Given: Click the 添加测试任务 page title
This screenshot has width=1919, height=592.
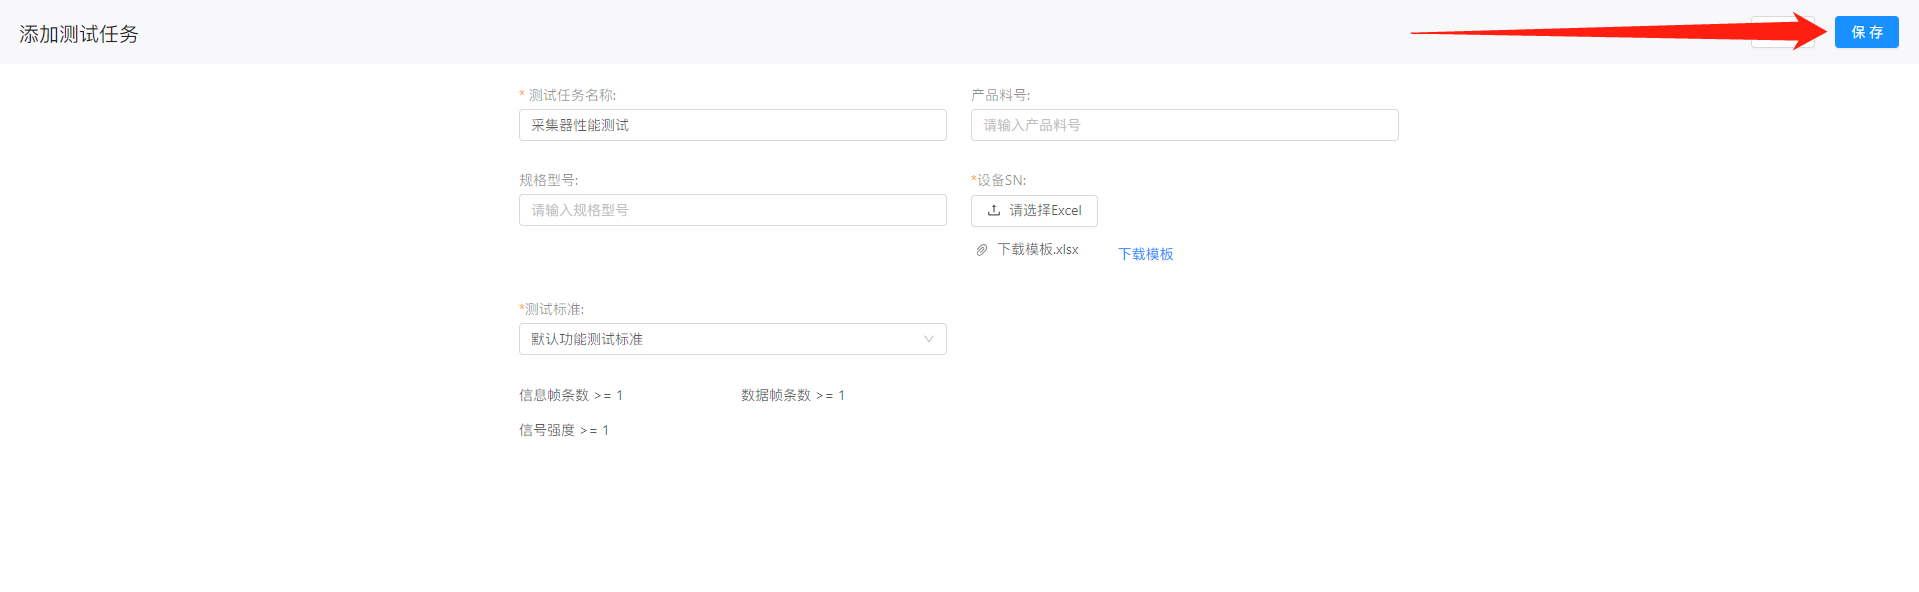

□ □ □ □ □

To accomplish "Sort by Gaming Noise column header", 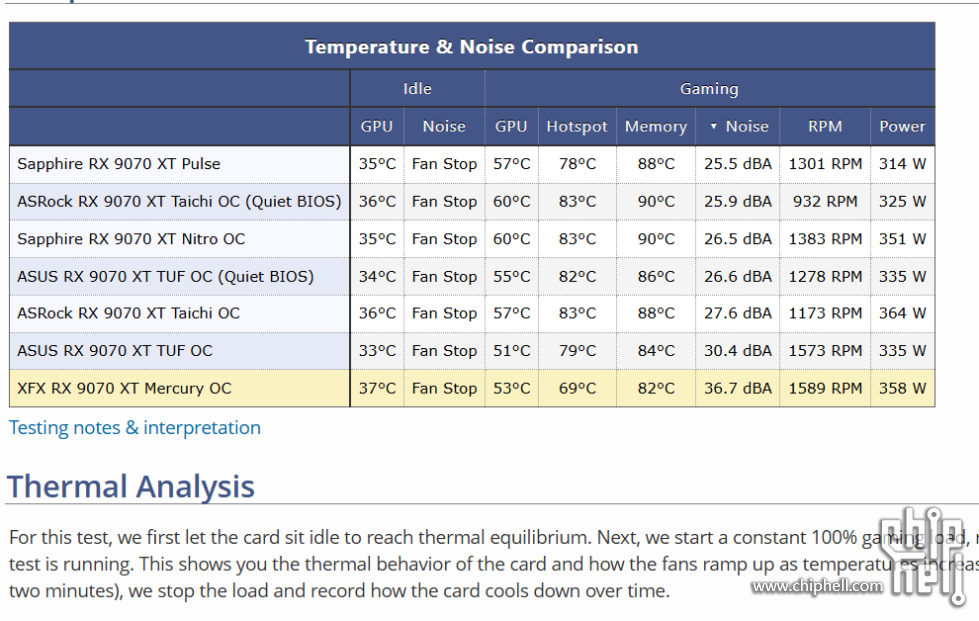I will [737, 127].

□ □ □ □ □

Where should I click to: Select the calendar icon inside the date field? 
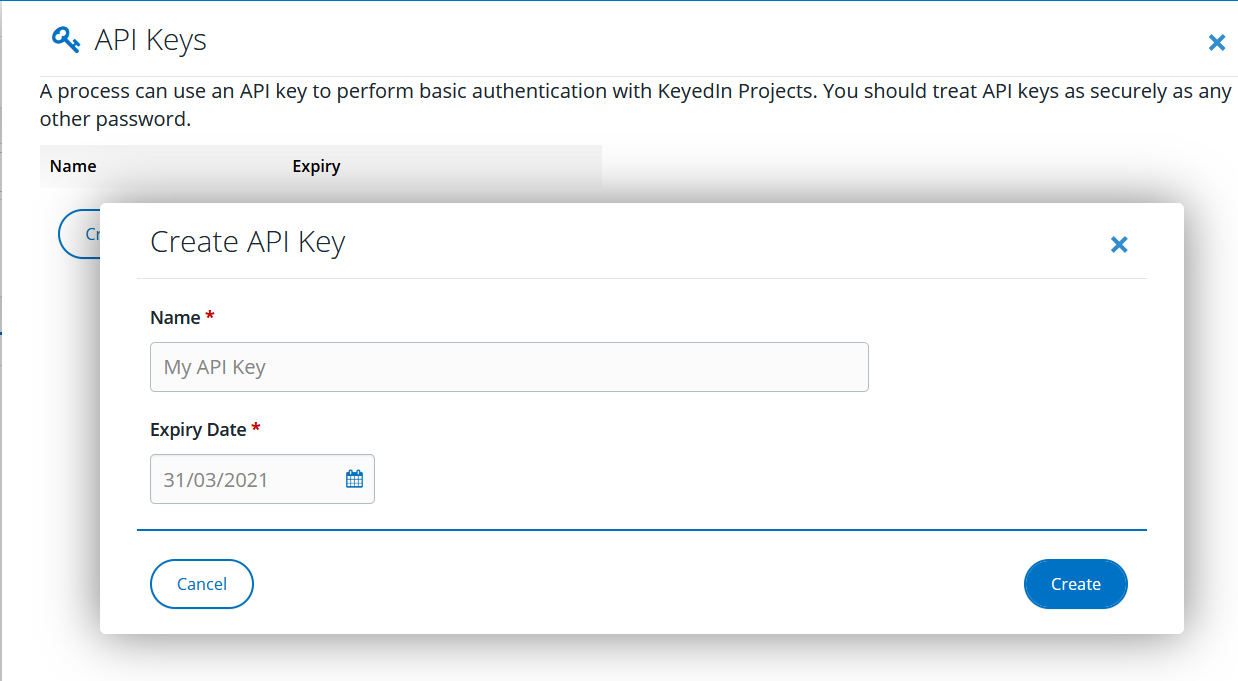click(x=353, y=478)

□ □ □ □ □

TASK GOAL:
Among the records above, a stretch begins at the line containing "Given: Click the 添加测试任务 page title" and ends at the line containing "This screenshot has width=1919, height=592.". Restate that stretch word for word, and nothing else.

TASK RESPONSE:
Given: Click the 添加测试任务 page title
This screenshot has width=1919, height=592.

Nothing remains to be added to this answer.